Interpretation and Policy Implications
The SLP program requires DMMs to be present on both sides of the book at least 95 % of the time and to achieve a minimum passive execution rate of 0.7 % of volume. However, the program does not include explicit incentives for DMMs to maintain these obligations under extreme market stress. The cost of meeting the presence requirement across multiple securities during a multi‑stock EPM can be substantial, while the rebate structure (0.20–0.22 bps for providing liquidity) is insufficient to offset the potential loss from adverse selection. Consequently, DMMs find it optimal to withdraw or become aggressive sellers when the systemic risk is high.
These results echo the “lean‑with‑the‑wind” behavior documented for HFTs (van Kervel & Menkveld, 2019; Korájczyk & Murphy, 2019) and align with theoretical models of predatory or back‑running trading (Yang & Zhu, 2020; Brunnermeier & Pedersen, 2005). Even though DMMs are contractually designated liquidity providers, the empirical evidence shows that without stronger risk‑sharing mechanisms or additional performance‑based rebates, they behave similarly to unrestricted HFTs.
Robustness Checks
The authors compare drift‑burst identified EPMs with an alternative definition based on the 99.9 th percentile of absolute returns (as used by Brogaard et al., 2018). The two samples have limited overlap, yet the main findings persist across both definitions. Additionally, an alternative modeling framework inspired by Kirilenko et al. (2017) that treats order flow as a Hawkes process yields consistent patterns of DMM liquidity provision and consumption, reinforcing the robustness of the conclusions.

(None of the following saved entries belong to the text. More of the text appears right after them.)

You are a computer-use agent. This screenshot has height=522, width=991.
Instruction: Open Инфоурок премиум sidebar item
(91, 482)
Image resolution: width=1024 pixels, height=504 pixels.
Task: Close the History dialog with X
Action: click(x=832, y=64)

Contribution to the Literature
The paper extends the literature on liquidity provision in electronic markets by focusing on the role of designated market makers rather than generic HFTs. It demonstrates that DMMs do not uniformly act as stabilizing agents; their behavior is contingent on the cross‑sectional severity of price stress. This nuance adds to prior work showing that HFTs can both enhance market efficiency and increase fragility, and it highlights the importance of contract design in shaping market‑maker incentives.
Conclusion
Designated market makers provide liquidity during isolated, single‑stock downward shocks but withdraw or become aggressive sellers when a downward shock spreads across multiple securities. The current SLP compensation scheme does not sufficiently motivate DMMs to maintain their liquidity‑providing role under systemic stress, suggesting a need for revised incentive structures—such as higher rebates, loss‑sharing arrangements, or dynamic presence requirements—that align DMM risk exposure with their market‑making obligations. Future research could replicate the analysis in other jurisdictions, explore dynamic contract designs, or simulate the impact of alternative incentive schemes on market stability.